O QUE PRODUZIR |
Continue o texto sobre a obra literária de Dias de Melo a partir da última frase apresentada.

VICTOR RUI DORES - Da condição humana
em Pedras Negras, de Dias de Melo


Vinde, vede e lede Dias de Melo, escritor, 78 anos de idade e 50 de vida literária, homem solidário, solitário e fraterno, viciado na escrita e no cachimbo, picaroto da Calheta de Nesquim, baleeiro da literatura açoriana.

Do recolhido silêncio do Alto da Rocha do Canto da Baía, continua este autor a aguentar o rumo da escrita, num percurso literário cujo universo temático consubstancia à sua volta a distância, a ausência, o tempo, a saudade, o afecto, a solidão, o amor, o ódio, o sonho, o pesadelo, a vida e a morte no registo mais sentido de uma escrita pessoalíssima e profundamente humana.

Dias de Melo continua a escrever e a surpreender, ele que fez da ilha do Pico e dos picarotos a matéria prima dos 27 livros que até à data publicou, em diversos registos e diversificados géneros literários: a poesia, a narrativa, o conto, a novela, o romance, a crónica (e dentro desta, a crónica jornalística, a crónica romanceada e a crónica de viagem), a monografia, a dissertação didáctico-pedagógica e o estudo etnográfico. Em toda a sua obra, este escritor, sem nunca fazer concessões a modas literárias ou a modismos narrativos, conta-nos histórias dos homens do mar e da terra - gente de grande riqueza psicológica e funda expressão humana e universal. Está precisamente aqui, na minha opinião, a grandeza deste escritor.

Não é impunemente que os Açores assistiram a 150 anos de baleação nos seus mares. A baleia é por isso mesmo um pedaço da cultura, da memória e da história destas ilhas e faz parte do imaginário destas gentes.

Conhecendo de perto a actividade baleeira e olhando-a e sentindo-a como coisa sua, Dias de Melo (ele próprio baleeiro esporadicamente) fez de grande parte da sua escrita um painel dessa mesma actividade, muito particularmente da que se reporta ao concelho das Lajes. Pessoalmente tenho uma preferência especial pelo livro Vida vivida em terra de baleeiros (1983), em que o autor articula a evocação com a documentação e a pesquisa e fornece-nos elementos valiosos para o historial da baleação no Pico entre 1876 e 1983, isto é, no período que vai da fundação da primeira armação baleeira até à fase de reconhecido declínio e desaparecimento da caça à baleia.

Já muitos têm catalogado Dias de Melo como um autor de temáticas baleeiras. Nada mais injusto e redutor. É que também ele escreveu, com igual mestria, sobre camponeses, pescadores, operários, vaqueiros e muitas outras classes sociais. É certo que este escritor deu já à literatura portuguesa um testemunho empolgante e vigoroso sobre a história anónima e colectiva dos baleeiros da ilha do Pico. Com efeito, ninguém melhor do que Dias de Melo soube captar a verdadeira dimensão humana, social e dramática da saga baleeira, sobretudo nos livros (de ficção narrativa) que constituem aquilo a que Santos Barros chamou "trilogia da baleia" (1) e João de Melo considerou "o ciclo da baleia" (2): Mar Rubro (1958), Pedras Negras (1964) e Mar pela Proa (1976). Mas convirá não esquecer que, fechado este "ciclo", Dias de Melo publicou entretanto 20 livros de inegável importância e riqueza literária, anunciando-se para já a saída de outros dois.

DADOS |
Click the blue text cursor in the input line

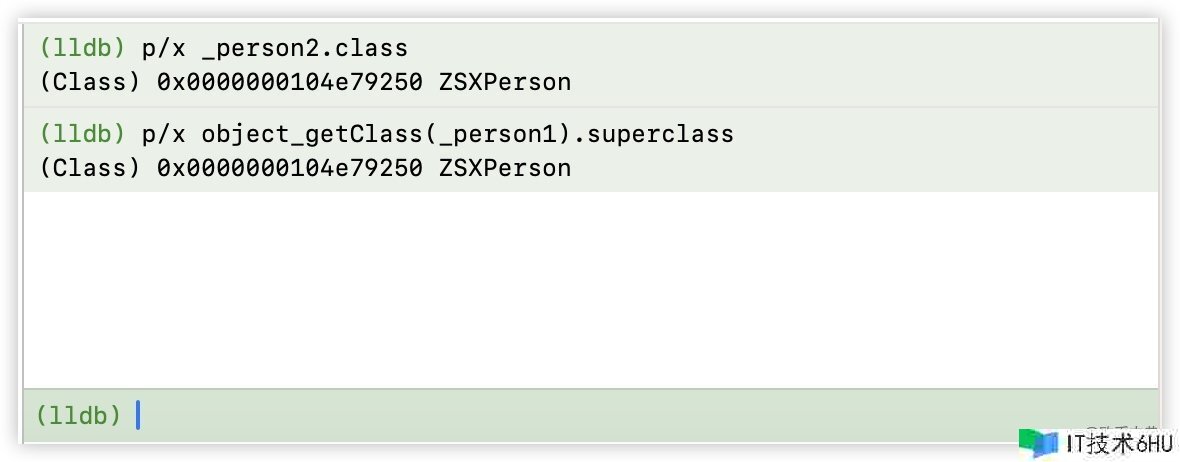tap(138, 414)

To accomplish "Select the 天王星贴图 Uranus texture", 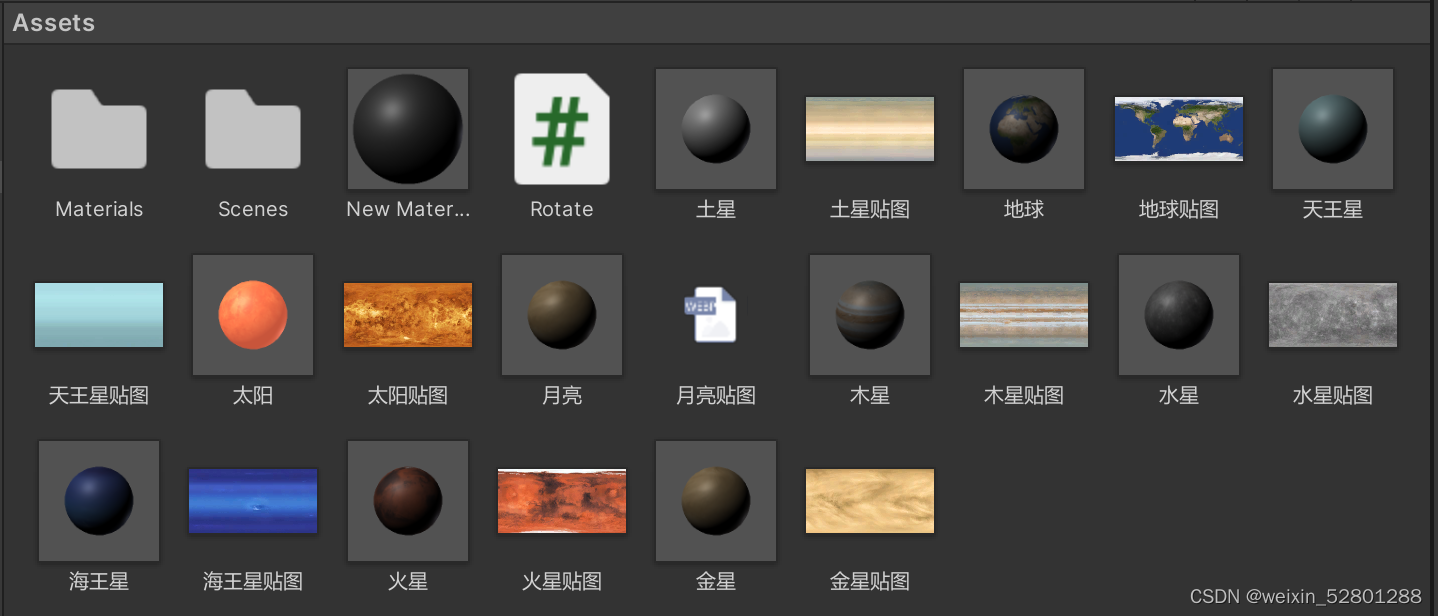I will pyautogui.click(x=98, y=314).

PROBLEMA RESOLVIDO |
Os rótulos em literatura são sempre perigosos e, bem vistas as coisas, o melhor livro de um escritor é sempre aquele que ainda não foi escrito.

Apesar de tudo, Pedras Negras passa por ser (e é) o livro mais emblemático de Dias de Melo, cuja 3ª edição acaba de ser dada à estampa (Salamandra, 2003). Recorde-se que a primeira edição data de 1964 (Portugália Editora) e a segunda de 1985 (Editorial Vega), havendo desta obra uma edição em inglês: Dark Stones (Providence, Gávea-Brown Publications, 1988), com notável tradução de Gregory McNab.

Quando, há 40 anos, estava esta obra a ser escrita, Portugal vivia um tempo de opressão, censura e policiamento generalizado. Contrariamente ao que muitos afirmam, Dias de Melo nunca alinhou pela corrente literária do neo-realismo, mas emprestava à sua ficção um carácter semi-documental e ensaiava uma tímida literatura de denúncia e combate. E dava testemunho a uma classe, instituindo-a como sujeito colectivo das suas narrativas: os baleeiros da ilha do Pico, que labutam no mar e em terra, mas são objecto de exploração da sua força de trabalho.

Isto explica o contencioso social patente nos livros do já mencionado ciclo da baleia, em que se verifica um conflito aberto entre baleeiros (que não sendo os donos dos botes em que trabalham, acabam por não ver a força do seu trabalho suficientemente bem remunerado) e armadores (que, a pretexto de dificuldades na venda do óleo, exercem grande exploração sobre aqueles). Aliás, não será de todo descabido falar-se aqui num processo de luta de classes e até mesmo numa perspectiva marxista de exploradores (os donos das companhias baleeiras) versus explorados (os baleeiros), porque são antagónicos os interesses de uns e de outros.

Este tipo de conflitualidade não terá apenas causas sócio-económicas, pois há que contar com algo de mais vasto, como o factor da insularidade ligado ao fenómeno da religiosidade que, ao longo dos tempos, moldaram (para o melhor e para o pior) o homem açoriano, tornando-o resignado, propenso ao imobilismo e à "canga da servidão", numa expressão muito feliz de Dias de Melo. É contra estas adversidades e é contra estas marés que os seus baleeiros remam e lutam. Lutam para que se faça justiça. E sonham com um mundo melhor.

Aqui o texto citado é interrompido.